In this notebook, we will use our own dataset as the knwoloedge of the RAG. We will load our data from CSV file. Next, loading `RagRetriever` witht the customise data. Finally, we will do some inference under the context of the customize data.


# Installing faiss(GPU+CPU)

Here we install Faceboook Faiss which is a library for efficient **similarity search** and **cluster of dense vectors**. It contains algorithms that search in sets of vectors of any size, up to ones that possibly do not fit in RAM. It also contains supporting code for evaluation and parameter tuning.
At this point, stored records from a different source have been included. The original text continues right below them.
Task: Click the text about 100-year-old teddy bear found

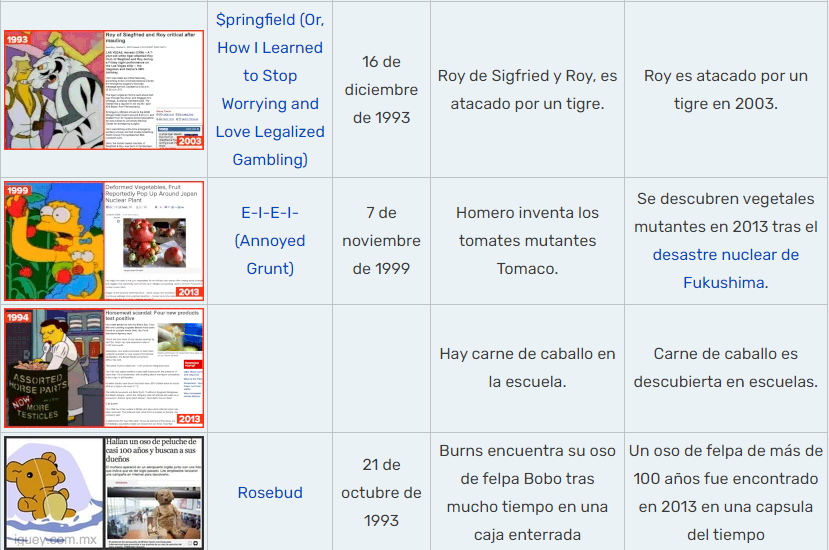Action: coord(725,492)
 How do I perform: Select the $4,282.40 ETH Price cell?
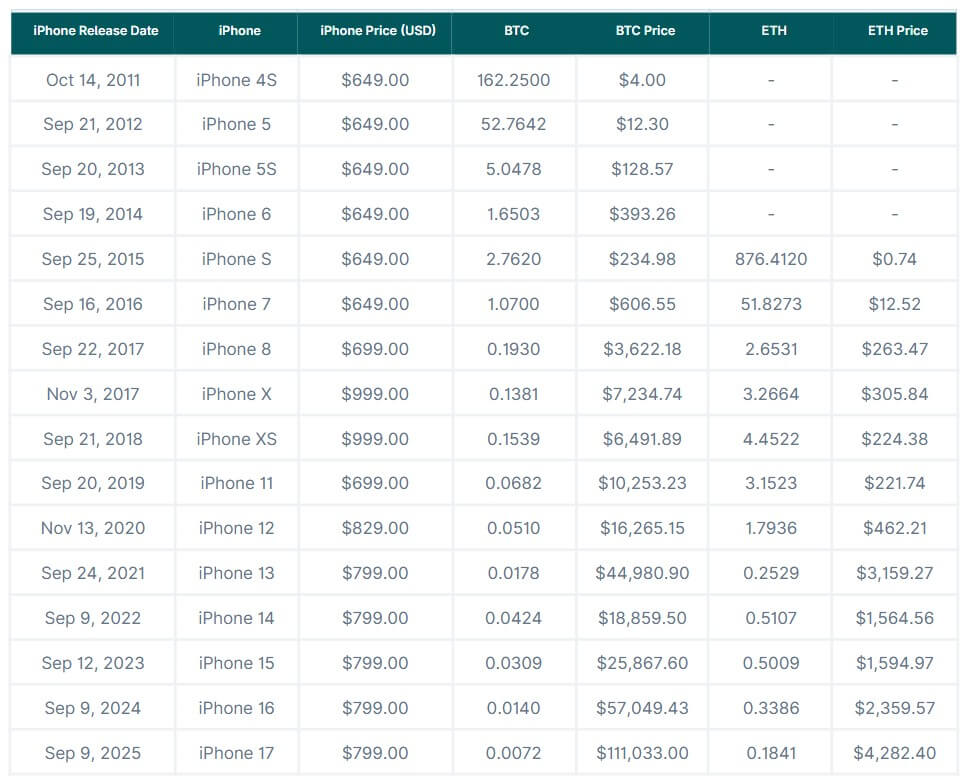[897, 752]
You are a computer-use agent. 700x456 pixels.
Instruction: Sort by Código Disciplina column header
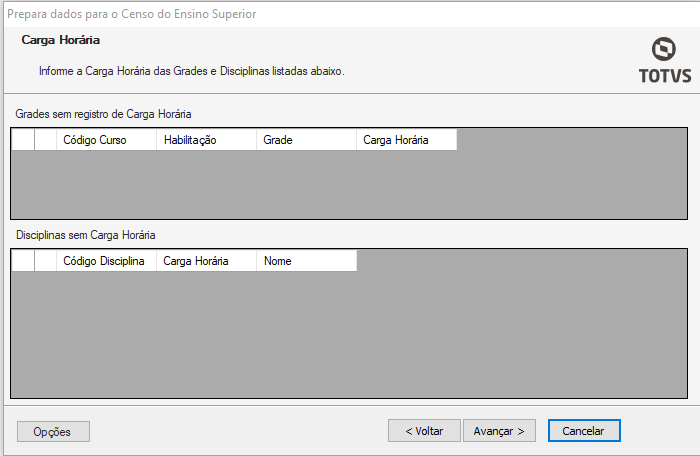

Some of the most useful algorithms are implemented on the GPU. Further more, the GPU implementation can accept input from either CPU or GPU memeory. 

In [None]:
%%capture
!conda install -c pytorch -c nvidia faiss-gpu=1.8.0 -y

In [None]:
%%capture
!pip install transformers==4.38.2
# !pip install accelerate==0.27.2
!pip install datasets==2.18.0 # Fix issue numpy attributes error of RagRetriever
# !pip install peft==0.9.0
# !pip install bitsandbytes==0.42.0

In [None]:
import os
import torch
import faiss # for checking faiss-gpu
import warnings

os.environ['CSV_PATH']='/kaggle/input/knowledge-dataset/own_knwoledge dataset.csv'
os.environ['EM_MODEL']='facebook/dpr-ctx_encoder-multiset-base'

if torch.cuda.is_available():
    torch.backends.cudnn.deterministic=True
    # https://github.com/huggingface/transformers/issues/28731
    torch.backends.cuda.enable_mem_efficient_sdp(False)
    device='cuda'
else:
    device='cpu'
    
warnings.filterwarnings('ignore')

# Checking the Basic Information of Data

The dataset needed for RAG must have two columns:
- title(string): title of the document
- text(string): text of a passage of the document

We visualization the data and make sure it's format was corrected.

In [None]:
import pandas as pd

df=pd.read_csv(csv_path)
print(df.shape)
df.head()

# Loading the Data from CSV

In [None]:
from datasets import Dataset, load_dataset
from typing import List, Optional


def split_text(text: str, n=100, character=" ") -> List[str]:
    """Split the text every ``n``-th occurrence of ``character``"""
    text = text.split(character)
    return [character.join(text[i : i + n]).strip() for i in range(0, len(text), n)]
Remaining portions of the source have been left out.